De otras muy curiosas aventuras ocurridas a Pablos


En el camino topó con sus compañeros, los cuales estaban estudiando, en unos dados, tretas de juego; contóles Pablos el grande aprieto en que se había visto y lo que le había sucedido. Calmáronle ellos, y le dijeron que en casa de un vecino boticario se jugaba al azar. Al oír esto, determinó Pablos ir allí a ejercitar sus mañas, y así envió delante a los amigos. Entraron éstos en casa del boticario y le dijeron si gustaría de jugar con un fraile benito que acababa de llegar a curarse en casa de unas primas suyas. Crecióle el ojo al boticario y al poco rato entró Pablos con un hábito de monje, unos anteojos y barba postiza. Entró muy humilde, sentóse, comenzó el juego, y en espacio de tres horas se llevó más de mil trescientos reales. Fuese con sus camaradas a casa a medianoche, acostóse, y a la mañana siguiente, al levantarse y buscar sus dineros, halló que otros habían hecho tanto como él.

Hallóse, pues, sin dinero, y determinó ganarlo valiéndose de nueva traza. Vendió sus vestidos, cuellos y jubones, que era todo muy bueno. Compró dos muletas, un atavío de pobre, todo él remendado y ancho; colgóse un Cristo de bronce al cuello, y con frases doloridas púsose a pedir por las calles.

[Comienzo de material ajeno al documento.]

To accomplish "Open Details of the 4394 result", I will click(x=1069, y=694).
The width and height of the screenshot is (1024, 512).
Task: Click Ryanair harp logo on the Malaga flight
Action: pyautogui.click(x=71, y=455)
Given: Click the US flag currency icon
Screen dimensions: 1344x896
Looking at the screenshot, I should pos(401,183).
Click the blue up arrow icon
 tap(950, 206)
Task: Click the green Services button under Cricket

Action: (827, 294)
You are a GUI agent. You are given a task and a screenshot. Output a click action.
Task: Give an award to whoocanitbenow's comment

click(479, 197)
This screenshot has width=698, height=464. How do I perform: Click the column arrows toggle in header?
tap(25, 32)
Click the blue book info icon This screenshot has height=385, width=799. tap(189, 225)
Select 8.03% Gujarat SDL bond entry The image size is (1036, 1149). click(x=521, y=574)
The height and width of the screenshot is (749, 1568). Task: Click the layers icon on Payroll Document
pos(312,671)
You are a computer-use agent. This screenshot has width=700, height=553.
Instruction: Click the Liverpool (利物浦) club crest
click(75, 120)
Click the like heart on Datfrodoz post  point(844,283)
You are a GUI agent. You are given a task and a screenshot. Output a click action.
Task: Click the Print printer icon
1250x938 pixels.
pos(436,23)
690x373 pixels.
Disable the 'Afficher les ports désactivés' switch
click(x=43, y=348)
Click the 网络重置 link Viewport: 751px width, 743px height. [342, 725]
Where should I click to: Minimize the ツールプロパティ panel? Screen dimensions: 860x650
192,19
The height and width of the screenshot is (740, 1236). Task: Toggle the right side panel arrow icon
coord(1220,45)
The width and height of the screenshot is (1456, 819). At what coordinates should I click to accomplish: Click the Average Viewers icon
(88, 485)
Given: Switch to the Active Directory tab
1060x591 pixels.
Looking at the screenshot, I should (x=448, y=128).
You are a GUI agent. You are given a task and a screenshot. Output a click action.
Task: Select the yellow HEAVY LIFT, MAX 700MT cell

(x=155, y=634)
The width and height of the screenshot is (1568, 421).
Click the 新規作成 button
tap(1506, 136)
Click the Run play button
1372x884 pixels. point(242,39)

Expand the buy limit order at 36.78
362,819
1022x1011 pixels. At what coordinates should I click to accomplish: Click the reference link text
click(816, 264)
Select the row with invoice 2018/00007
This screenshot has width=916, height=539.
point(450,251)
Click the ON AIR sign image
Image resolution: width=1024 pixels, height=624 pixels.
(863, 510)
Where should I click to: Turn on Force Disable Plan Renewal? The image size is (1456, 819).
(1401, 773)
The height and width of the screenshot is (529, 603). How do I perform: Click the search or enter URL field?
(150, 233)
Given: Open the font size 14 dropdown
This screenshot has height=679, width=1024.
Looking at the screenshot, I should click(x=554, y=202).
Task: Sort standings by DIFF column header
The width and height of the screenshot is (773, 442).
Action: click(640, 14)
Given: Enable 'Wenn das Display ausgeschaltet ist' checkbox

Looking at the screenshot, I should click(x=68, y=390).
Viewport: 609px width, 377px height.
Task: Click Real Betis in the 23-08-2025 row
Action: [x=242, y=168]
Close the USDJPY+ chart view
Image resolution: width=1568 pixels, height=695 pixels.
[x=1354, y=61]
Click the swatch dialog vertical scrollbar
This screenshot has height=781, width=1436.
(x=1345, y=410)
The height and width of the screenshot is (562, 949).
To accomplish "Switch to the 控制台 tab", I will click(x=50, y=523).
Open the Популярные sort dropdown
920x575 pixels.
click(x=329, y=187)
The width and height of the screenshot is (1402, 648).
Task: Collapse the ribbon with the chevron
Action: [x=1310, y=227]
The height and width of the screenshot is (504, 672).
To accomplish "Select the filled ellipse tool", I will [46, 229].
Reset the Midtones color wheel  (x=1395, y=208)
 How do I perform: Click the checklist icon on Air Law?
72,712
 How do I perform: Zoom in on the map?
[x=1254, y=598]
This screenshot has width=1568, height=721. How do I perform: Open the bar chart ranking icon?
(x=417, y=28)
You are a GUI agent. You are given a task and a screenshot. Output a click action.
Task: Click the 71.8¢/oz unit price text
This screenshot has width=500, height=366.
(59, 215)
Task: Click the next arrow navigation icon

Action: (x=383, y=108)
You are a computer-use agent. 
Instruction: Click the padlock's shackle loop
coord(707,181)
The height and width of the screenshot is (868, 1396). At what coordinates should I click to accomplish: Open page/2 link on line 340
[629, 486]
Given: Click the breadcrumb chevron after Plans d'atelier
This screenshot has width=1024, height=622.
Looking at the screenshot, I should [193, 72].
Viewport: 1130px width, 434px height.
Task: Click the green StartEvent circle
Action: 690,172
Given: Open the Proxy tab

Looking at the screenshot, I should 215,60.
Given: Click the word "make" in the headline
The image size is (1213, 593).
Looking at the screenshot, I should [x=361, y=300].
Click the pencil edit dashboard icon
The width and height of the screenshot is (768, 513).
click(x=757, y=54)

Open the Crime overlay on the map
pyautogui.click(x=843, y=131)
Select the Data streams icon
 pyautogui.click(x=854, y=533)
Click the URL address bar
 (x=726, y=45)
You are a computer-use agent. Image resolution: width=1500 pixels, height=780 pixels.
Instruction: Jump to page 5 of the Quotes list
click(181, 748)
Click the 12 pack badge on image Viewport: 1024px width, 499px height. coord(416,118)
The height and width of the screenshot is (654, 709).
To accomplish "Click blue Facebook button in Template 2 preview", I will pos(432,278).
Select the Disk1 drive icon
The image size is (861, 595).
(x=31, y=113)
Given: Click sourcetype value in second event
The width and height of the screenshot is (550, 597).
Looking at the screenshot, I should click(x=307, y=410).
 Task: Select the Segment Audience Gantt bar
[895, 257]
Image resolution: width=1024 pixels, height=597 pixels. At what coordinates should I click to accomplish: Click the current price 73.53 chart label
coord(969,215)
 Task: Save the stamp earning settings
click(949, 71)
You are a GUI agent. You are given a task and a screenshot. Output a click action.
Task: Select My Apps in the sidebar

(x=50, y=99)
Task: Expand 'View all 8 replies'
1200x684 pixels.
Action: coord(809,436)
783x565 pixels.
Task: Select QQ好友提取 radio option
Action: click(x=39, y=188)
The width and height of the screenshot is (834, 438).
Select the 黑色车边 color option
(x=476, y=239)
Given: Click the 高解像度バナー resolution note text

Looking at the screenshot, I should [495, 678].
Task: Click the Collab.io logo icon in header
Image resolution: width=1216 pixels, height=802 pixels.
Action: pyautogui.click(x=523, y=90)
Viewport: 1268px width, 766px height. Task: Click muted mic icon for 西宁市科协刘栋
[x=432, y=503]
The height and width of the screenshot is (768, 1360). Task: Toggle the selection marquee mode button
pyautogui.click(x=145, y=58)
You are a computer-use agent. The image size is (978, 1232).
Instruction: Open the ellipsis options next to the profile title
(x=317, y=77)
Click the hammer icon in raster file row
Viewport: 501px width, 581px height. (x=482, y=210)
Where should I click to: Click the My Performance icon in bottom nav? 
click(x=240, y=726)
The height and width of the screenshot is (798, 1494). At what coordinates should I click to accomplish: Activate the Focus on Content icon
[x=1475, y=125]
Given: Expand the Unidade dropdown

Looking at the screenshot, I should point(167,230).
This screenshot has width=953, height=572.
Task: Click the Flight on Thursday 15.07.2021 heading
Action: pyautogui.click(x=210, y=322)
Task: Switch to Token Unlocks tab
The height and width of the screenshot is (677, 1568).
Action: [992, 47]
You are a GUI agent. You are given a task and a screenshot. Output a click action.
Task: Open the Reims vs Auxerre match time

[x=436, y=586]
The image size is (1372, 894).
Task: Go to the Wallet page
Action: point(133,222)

Llovían los ochavos y ganaba mucho, si no pasaba delante de él un mocetón mal carado, manco de brazos, y con una pierna menos, que rondaba las mismas calles con un carretón y cogía mayor limosna. Hízose amigo de él y aprendió sus finas artes de mendigo.

"Si pasaba mujer, decía: Señora hermosa, sea Dios en su ánima; y las más, porque las llamase así, le daban limosna y pasaban por allí, aunque no fuese camino para sus visitas. Si pasaba un soldadico: ¡Ah, señor capitán! -decía-; y otro hombre cualquiera: ¡Ah, señor caballero! Si iba alguno en coche, luego le llamaba señoría; y si clérigo en muía, señor arcediano; en fin, él adulaba a todos terriblemente,"

Vino Pablos a tener tanta amistad con el mendigo que, siguiendo sus consejos, hallóse en menos de un mes con bastantes ahorros. Dedicáronse luego ambos amigos a otra industria; y era que robaban niños cada día, a los cuales obligaban a recoger limosna por las calles y a hurtar lo que pudiesen. Otras veces iban en busca de sus padres o allegados a entregárselos, diciendo cómo los habían encontrado en la calle y les habían salvado de las ruedas de un carro o de las patas de un caballo. Quedaban los padres alborozados del hallazgo de los niños y recompensaban largamente a sus salvadores. Habiendo reunido abundantes escudos de tal suerte, determinó Pablos salir de la corte y dirigirse a Toledo, donde ni conocía ni era conocido de nadie. Compró un vestido pardo, cuello y espada, y púsose en camino hacia dicha ciudad.